Isolation involves the separation of those infected with COVID-19 from those who are not infected, while quarantining “separates and restricts the movement” of those who were in contact with others with COVID-19 according to the Center for Disease Control’s website.

“If they get a red stop sign they are instructed to call the clinic to discuss their situation and schedule a test if indicated,” Wollmer said.

However, some students, like Morgan Panzenhagen, a junior in the College of Communication, are concerned about potential dishonesty on COVID Cheq, as it is self-reported.

“I think it’s a useful system to have in place but there’s not really a good way to ensure students are honest,” Panzenhagen said.

Panzenhagen said she has concerns around the waiting period for test results. Students without symptoms who attend large gatherings or go home prior to receiving results may unintentionally spread the virus.

Younger people have been shown to be more likely to not show symptoms after a recent study done in Trento, Italy, analyzed that over 80% of people under the age of 20 did not show symptoms when they tested positive.

“The more each and every community member follows and participates in these simple daily checks, the safer we will all be as a community,” Xavier Cole, vice president of student affairs, said.

Cole said that COVID Cheq is just one way to help the Marquette community remain safe during the pandemic. Though not everyone has been filling out COVID Cheq every day, Cole said that a majority of the community is, and the university is striving to reach 100% completion. A recent academic senate meeting said that 75% of students are participating in the check-ins. There are no publicized consequences of not filling out the COVID Cheq.

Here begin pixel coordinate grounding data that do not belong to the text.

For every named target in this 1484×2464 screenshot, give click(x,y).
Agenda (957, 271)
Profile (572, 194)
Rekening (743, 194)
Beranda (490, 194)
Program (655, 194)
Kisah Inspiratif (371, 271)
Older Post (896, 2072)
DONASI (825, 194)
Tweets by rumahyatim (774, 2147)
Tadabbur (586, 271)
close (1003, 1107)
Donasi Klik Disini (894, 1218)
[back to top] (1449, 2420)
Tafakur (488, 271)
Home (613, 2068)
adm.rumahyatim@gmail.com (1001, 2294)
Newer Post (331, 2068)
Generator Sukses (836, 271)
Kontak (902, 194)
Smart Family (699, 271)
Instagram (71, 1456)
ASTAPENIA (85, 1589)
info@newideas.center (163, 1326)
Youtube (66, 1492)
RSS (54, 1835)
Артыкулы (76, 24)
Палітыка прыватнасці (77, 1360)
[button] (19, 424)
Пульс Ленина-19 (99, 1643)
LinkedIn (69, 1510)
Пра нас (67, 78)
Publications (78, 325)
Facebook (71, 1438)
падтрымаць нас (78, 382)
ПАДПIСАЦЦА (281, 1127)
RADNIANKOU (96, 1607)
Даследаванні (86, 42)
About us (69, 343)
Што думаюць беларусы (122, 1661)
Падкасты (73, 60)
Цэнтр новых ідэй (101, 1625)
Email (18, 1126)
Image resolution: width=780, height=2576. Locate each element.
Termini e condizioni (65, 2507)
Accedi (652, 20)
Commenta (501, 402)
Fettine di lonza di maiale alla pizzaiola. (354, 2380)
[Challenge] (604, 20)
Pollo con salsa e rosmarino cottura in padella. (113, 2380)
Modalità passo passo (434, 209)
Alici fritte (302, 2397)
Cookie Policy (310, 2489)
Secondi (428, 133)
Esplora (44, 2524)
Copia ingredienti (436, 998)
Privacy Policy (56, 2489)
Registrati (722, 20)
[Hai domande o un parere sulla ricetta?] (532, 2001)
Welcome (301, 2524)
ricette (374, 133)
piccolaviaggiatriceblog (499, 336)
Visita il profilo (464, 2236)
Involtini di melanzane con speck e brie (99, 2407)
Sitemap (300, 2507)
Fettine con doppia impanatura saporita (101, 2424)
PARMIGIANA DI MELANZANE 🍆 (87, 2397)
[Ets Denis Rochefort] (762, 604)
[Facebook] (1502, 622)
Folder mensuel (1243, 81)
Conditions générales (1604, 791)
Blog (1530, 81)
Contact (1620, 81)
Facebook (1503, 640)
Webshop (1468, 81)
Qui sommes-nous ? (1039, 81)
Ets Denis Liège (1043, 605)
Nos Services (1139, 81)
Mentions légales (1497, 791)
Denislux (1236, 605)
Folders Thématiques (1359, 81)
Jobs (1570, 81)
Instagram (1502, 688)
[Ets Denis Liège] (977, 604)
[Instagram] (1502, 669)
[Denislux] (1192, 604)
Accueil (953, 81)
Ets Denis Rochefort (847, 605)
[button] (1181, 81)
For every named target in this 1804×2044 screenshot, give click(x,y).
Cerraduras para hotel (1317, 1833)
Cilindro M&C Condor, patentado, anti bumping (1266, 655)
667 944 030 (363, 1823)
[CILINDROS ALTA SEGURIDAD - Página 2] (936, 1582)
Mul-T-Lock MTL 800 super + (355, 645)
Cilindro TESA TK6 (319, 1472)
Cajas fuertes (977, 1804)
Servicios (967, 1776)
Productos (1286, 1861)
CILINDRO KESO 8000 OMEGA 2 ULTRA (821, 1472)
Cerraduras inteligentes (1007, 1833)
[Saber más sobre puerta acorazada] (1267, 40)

“If one does not fill it out honestly, one should not participate in any aspect of the Marquette community,” Cole said. “If there is an honest mistake in reporting or clicking, a person can request a retake. If one is honest and received a red stop, following the directives that follow are paramount.”

If students test positive, they have the option to apply for the Froedert Hospital of Wisconsin’s “GetWell Loop.”

The GetWell Loop is an “application for remote patient monitoring service and gives patients information about their care while allowing them (to) connect with the COVID Care Team,” Wollmer said.

The GetWell Loop provides those who are enrolled with remote check-ins and care instructions. Patients who are enrolled also have 24/7 access to a nurse to ask questions when they’re in isolation.

“The COVID care team at Froedtert keeps in regular communication with the Marquette Medical Clinic staff so we can provide additional care through telehealth if needed, and would also refer a student for a higher level of care should their illness get worse and warrant ER care or hospitalization,” Wollmer said.

She also said that “referrals for mental health needs” are available through the GetWell Loop.

The cost of coverage through the GetWell Loop is covered by Marquette, but if someone needed emergency hospitalization due to COVID-19, that financial responsibility lies on the student.

Editor’s Note: Savannah Alcala is the roommate of Managing Editor of the Marquette Tribune Annie Mattea. Mattea had no role in the reporting or editing of this story.